D’une part, sa mission est de lutter contre les “pratiques illégales” des sectes, donc devant être qualifiées comme telles par un jugement final et pas avant.

D’autre part, sa mission est également de “combattre des organisations sectaires nuisibles”, ce qui peut être fait en dehors de toute décision judiciaire concernant les groupes visés. La neutralité de l’Etat est très nettement en question dans cette affaire, d’autant plus que de nombreuses “sectes” ou bien leurs membres ont gagné pas mal d’affaires à Strasbourg contre des états européens sur base de l’article 9 de la Convention européenne protégeant la liberté de religion ou de croyance.

La mission de l’Observatoire des Sectes belge, vulnérable à une plainte à la Cour européenne

Ces aspects de la mission de l’Observatoire risquent de ne pas résister très longtemps à une plainte auprès de la Cour européenne.

En effet, il ne faut pas oublier les surprenants effets collatéraux d’une récente plainte “ordinaire” pour taxation discriminatoire déposée à Strasbourg par une congrégation locale du mouvement des Témoins de Jéhovah, traitée comme une secte par l’Observatoire belge des Sectes et les autorités de l’Etat belge. La Cour européenne a alors vertement critiqué l’absence totale de base légale régissant la reconnaissance, par l’Etat, des groupes religieux et philosophiques, ce qui ne faisait pas partie de la plainte. La Cour a appelé la Belgique à se conformer au droit international.

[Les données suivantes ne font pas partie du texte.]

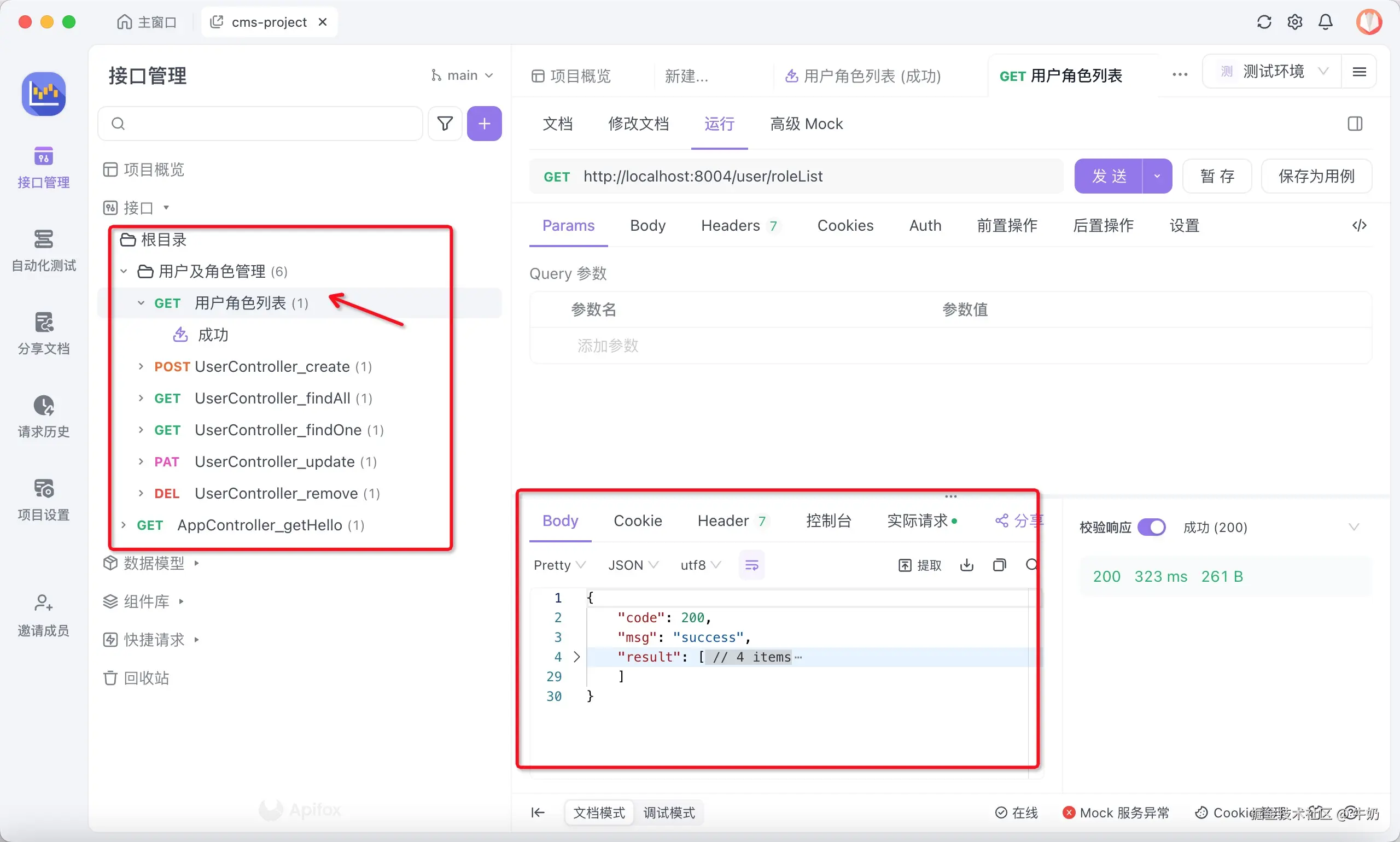
Task: Click the 保存为用例 button
Action: point(1316,176)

Le 5 avril 2022, dans l’affaire Congrégation des Témoins de Jéhovah d’Anderlecht et autres c. Belgique (requête n° 20165/20) concernant une question fiscale discriminatoire à l’égard des Témoins de Jéhovah, la Cour européenne des droits de l’homme a jugé, à l’unanimité, qu’il y avait eu :

” une violation de l’article 14 (interdiction de la discrimination) combiné à l’article 9 (liberté de pensée, de conscience et de religion) de la Convention européenne des droits de l’homme “.

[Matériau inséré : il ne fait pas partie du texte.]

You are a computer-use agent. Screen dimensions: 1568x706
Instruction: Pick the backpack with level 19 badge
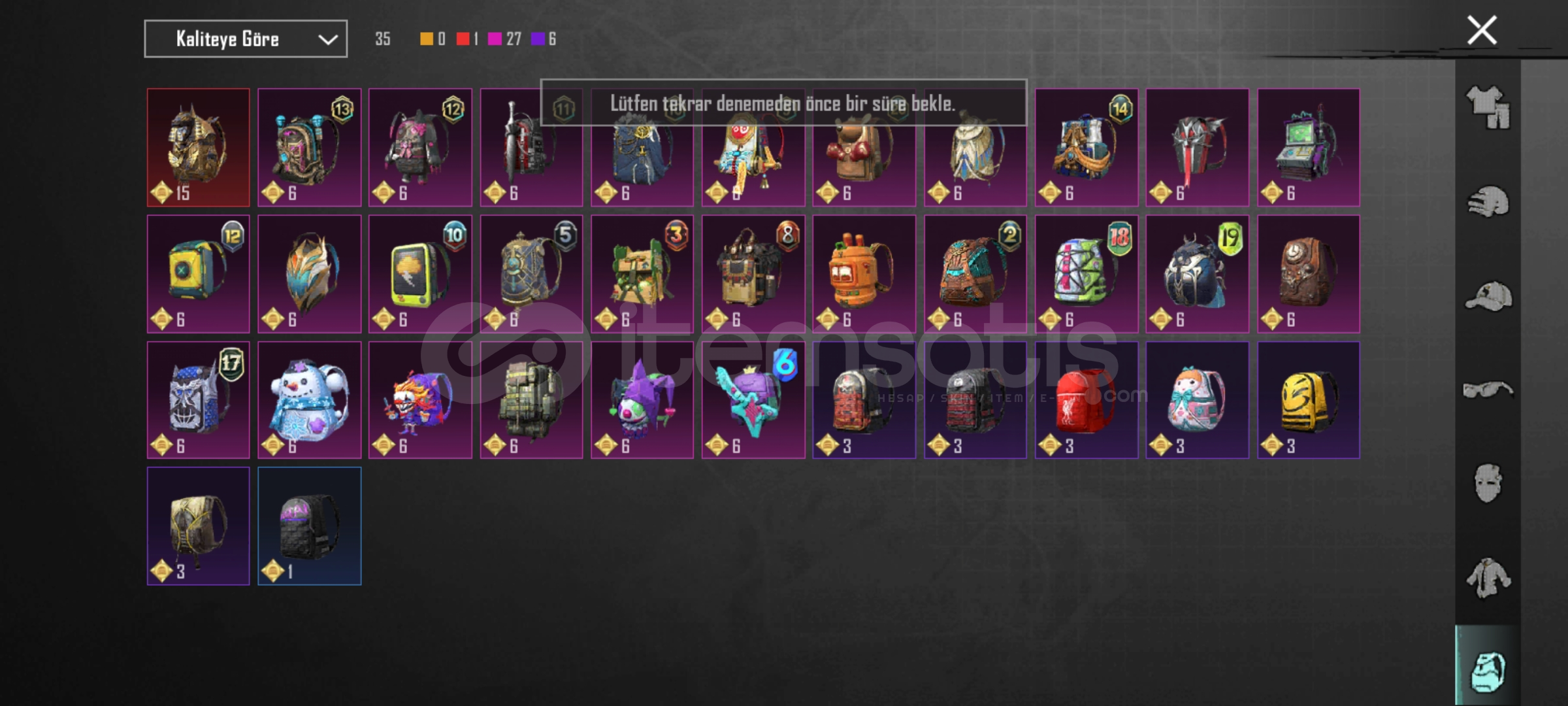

Elle a également décidé, à l’unanimité, que la Belgique devait verser à l’association requérante 5 000 euros (EUR) au titre des frais et dépens.

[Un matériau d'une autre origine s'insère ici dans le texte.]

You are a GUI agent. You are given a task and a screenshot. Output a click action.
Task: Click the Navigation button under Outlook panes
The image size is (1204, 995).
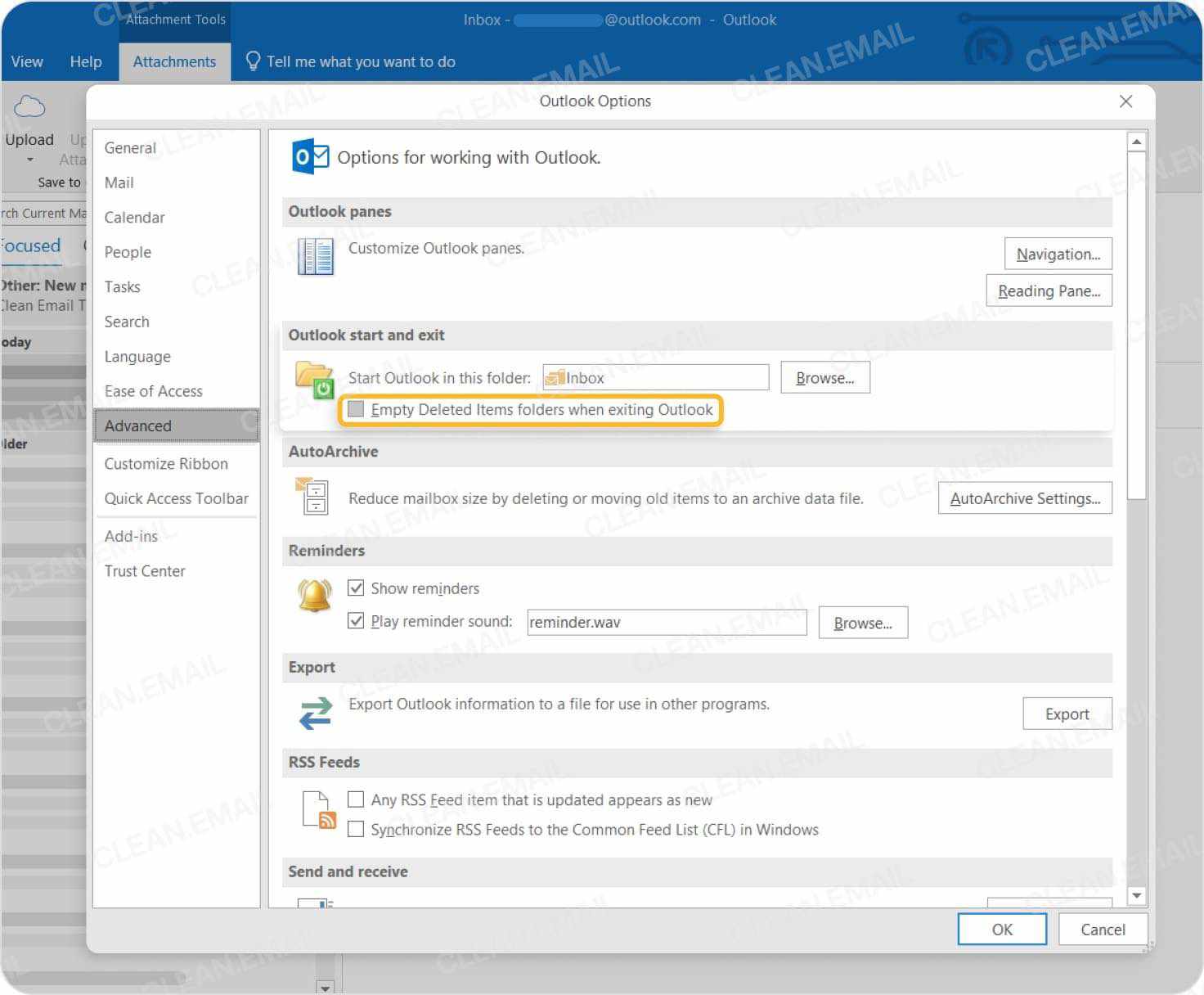(x=1058, y=254)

La Cour a également constaté que ni les critères de reconnaissance ni la procédure conduisant à la reconnaissance d’un culte par l’autorité fédérale n’ont été fixés dans un instrument répondant aux exigences d’accessibilité et de prévisibilité, inhérentes à la notion de règle de droit.

La Belgique a maintenant mis en place un groupe de travail pour réviser a posteriori la reconnaissance par l’Etat des organisations religieuses et philosophiques. La Belgique devrait mieux anticiper une autre question concernant sa politique relative aux sectes et suivre l’exemple de la Suisse avec son Centre d’information sur les croyances (CIC).